* **Exercise aim**
Format every line of the data below as a numbered list, skipping any blank lines.

─── Stored rows

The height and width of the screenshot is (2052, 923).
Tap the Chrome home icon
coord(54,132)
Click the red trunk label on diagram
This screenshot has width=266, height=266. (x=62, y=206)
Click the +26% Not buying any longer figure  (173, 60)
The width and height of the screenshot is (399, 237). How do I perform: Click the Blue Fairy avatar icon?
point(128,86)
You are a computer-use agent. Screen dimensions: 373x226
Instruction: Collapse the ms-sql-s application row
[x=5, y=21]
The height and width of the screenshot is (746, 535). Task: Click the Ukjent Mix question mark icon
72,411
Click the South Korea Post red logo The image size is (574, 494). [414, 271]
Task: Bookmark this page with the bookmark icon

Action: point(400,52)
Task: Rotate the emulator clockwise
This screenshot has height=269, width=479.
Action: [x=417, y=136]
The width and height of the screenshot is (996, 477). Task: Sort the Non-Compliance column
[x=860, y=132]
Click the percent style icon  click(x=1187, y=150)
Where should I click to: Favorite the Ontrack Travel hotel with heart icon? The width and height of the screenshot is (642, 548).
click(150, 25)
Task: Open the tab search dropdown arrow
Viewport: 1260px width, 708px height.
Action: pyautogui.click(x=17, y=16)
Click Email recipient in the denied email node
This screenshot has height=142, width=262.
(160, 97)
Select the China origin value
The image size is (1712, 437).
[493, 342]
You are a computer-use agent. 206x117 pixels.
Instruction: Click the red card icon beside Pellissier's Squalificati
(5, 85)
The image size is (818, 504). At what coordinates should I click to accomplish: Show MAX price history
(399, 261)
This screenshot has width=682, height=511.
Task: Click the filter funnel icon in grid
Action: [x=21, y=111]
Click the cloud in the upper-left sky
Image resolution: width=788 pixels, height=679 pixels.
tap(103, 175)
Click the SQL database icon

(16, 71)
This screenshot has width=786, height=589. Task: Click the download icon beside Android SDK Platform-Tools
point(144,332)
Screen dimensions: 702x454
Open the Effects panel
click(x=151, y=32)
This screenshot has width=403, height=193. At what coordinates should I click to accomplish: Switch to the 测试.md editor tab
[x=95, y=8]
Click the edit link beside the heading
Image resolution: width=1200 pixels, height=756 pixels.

──────

* **Response for this exercise**
1. The height and width of the screenshot is (2052, 923).
2. Tap the Chrome home icon
3. coord(54,132)
4. Click the red trunk label on diagram
5. This screenshot has width=266, height=266. (x=62, y=206)
6. Click the +26% Not buying any longer figure  (173, 60)
7. The width and height of the screenshot is (399, 237). How do I perform: Click the Blue Fairy avatar icon?
8. point(128,86)
9. You are a computer-use agent. Screen dimensions: 373x226
10. Instruction: Collapse the ms-sql-s application row
11. [x=5, y=21]
12. The height and width of the screenshot is (746, 535). Task: Click the Ukjent Mix question mark icon
13. 72,411
14. Click the South Korea Post red logo The image size is (574, 494). [414, 271]
15. Task: Bookmark this page with the bookmark icon
16. Action: point(400,52)
17. Task: Rotate the emulator clockwise
18. This screenshot has height=269, width=479.
19. Action: [x=417, y=136]
20. The width and height of the screenshot is (996, 477). Task: Sort the Non-Compliance column
21. [x=860, y=132]
22. Click the percent style icon  click(x=1187, y=150)
23. Where should I click to: Favorite the Ontrack Travel hotel with heart icon? The width and height of the screenshot is (642, 548).
24. click(150, 25)
25. Task: Open the tab search dropdown arrow
26. Viewport: 1260px width, 708px height.
27. Action: pyautogui.click(x=17, y=16)
28. Click Email recipient in the denied email node
29. This screenshot has height=142, width=262.
30. (160, 97)
31. Select the China origin value
32. The image size is (1712, 437).
33. [493, 342]
34. You are a computer-use agent. 206x117 pixels.
35. Instruction: Click the red card icon beside Pellissier's Squalificati
36. (5, 85)
37. The image size is (818, 504). At what coordinates should I click to accomplish: Show MAX price history
38. (399, 261)
39. This screenshot has width=682, height=511.
40. Task: Click the filter funnel icon in grid
41. Action: [x=21, y=111]
42. Click the cloud in the upper-left sky
43. Image resolution: width=788 pixels, height=679 pixels.
44. tap(103, 175)
45. Click the SQL database icon
46. (16, 71)
47. This screenshot has width=786, height=589. Task: Click the download icon beside Android SDK Platform-Tools
48. point(144,332)
49. Screen dimensions: 702x454
50. Open the Effects panel
51. click(x=151, y=32)
52. This screenshot has width=403, height=193. At what coordinates should I click to accomplish: Switch to the 测试.md editor tab
53. [x=95, y=8]
54. Click the edit link beside the heading
55. Image resolution: width=1200 pixels, height=756 pixels.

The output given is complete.